Recorded data
........

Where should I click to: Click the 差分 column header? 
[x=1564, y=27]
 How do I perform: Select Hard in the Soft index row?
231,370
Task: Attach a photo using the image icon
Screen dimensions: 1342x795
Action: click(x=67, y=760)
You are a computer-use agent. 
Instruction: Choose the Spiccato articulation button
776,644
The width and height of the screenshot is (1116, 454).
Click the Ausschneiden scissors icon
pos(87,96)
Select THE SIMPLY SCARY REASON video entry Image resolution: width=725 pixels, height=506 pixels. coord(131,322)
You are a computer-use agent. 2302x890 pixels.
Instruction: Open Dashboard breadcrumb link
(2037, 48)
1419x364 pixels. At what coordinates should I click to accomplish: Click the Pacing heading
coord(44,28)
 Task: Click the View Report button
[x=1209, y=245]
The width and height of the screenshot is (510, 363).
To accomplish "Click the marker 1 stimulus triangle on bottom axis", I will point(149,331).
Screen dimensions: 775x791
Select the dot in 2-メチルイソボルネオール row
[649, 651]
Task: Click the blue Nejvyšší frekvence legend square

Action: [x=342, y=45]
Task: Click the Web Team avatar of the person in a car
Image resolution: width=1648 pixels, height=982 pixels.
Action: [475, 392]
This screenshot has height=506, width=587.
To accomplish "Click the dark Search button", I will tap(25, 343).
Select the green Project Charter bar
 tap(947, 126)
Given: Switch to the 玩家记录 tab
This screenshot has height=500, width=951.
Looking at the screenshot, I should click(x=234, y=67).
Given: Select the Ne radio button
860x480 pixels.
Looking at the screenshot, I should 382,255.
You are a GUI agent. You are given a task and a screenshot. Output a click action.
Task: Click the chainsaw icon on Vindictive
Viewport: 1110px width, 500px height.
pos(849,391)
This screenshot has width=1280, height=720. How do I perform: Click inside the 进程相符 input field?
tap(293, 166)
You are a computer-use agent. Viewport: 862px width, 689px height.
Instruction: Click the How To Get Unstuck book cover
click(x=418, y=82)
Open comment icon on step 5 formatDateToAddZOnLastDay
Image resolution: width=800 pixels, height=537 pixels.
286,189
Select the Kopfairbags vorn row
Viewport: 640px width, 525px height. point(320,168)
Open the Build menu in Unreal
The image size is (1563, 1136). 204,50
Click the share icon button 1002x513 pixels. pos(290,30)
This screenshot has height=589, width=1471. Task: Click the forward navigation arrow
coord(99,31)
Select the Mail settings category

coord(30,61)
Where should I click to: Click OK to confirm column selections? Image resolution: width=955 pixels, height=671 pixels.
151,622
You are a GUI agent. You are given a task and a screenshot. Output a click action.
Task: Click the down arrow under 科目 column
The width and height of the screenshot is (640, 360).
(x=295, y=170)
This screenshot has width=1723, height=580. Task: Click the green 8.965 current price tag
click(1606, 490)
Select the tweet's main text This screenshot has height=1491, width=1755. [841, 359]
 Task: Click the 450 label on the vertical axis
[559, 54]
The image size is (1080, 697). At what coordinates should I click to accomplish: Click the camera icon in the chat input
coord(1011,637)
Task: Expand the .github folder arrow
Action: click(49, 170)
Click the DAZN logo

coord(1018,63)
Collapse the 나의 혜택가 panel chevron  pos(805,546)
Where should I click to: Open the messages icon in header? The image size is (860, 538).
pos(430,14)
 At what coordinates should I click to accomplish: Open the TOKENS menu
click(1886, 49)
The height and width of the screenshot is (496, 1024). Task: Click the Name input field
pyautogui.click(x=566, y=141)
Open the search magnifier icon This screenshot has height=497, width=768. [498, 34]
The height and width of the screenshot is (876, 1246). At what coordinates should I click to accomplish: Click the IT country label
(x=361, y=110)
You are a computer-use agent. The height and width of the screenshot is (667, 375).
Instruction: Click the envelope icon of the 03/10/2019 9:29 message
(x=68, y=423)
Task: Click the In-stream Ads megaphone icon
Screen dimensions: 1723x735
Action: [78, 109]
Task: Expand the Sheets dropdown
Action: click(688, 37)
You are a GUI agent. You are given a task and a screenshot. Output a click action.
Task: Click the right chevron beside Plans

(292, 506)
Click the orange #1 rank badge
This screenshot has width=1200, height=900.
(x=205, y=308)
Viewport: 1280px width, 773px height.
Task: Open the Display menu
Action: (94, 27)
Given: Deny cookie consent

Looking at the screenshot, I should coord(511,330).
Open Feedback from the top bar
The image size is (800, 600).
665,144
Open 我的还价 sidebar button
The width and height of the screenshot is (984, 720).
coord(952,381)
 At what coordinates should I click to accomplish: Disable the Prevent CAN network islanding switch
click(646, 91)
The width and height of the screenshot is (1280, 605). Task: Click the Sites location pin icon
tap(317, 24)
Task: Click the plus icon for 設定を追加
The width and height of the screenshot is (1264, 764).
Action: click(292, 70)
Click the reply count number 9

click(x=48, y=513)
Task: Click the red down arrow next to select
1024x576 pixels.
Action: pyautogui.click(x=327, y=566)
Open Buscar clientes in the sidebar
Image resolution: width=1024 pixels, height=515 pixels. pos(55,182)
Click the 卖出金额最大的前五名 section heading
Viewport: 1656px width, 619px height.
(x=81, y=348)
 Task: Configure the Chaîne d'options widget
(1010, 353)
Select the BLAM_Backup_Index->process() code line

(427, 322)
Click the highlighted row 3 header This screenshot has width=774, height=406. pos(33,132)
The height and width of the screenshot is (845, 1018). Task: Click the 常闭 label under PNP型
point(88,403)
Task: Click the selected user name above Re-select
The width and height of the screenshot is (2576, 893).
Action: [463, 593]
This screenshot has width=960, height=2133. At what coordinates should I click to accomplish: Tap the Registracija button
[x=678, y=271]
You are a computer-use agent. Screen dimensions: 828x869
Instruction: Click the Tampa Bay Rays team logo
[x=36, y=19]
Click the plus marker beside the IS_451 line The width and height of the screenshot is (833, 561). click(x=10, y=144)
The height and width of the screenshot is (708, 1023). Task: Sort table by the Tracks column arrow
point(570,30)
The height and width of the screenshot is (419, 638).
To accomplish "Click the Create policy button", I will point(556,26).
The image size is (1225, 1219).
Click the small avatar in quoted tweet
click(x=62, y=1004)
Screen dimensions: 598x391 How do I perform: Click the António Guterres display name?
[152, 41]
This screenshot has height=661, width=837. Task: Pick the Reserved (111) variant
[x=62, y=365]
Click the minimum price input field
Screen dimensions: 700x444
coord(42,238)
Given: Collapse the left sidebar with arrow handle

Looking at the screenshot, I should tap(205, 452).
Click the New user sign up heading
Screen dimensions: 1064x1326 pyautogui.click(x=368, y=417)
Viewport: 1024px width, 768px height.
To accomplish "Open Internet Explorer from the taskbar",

........

■ Goal of the exercise
Gather from the data above every line with the string "computer".

■ Written solution
You are a computer-use agent. 
You are a computer-use agent. 2302x890 pixels.
You are a computer-use agent. Viewport: 862px width, 689px height.
You are a computer-use agent. The height and width of the screenshot is (667, 375).
You are a computer-use agent. Screen dimensions: 828x869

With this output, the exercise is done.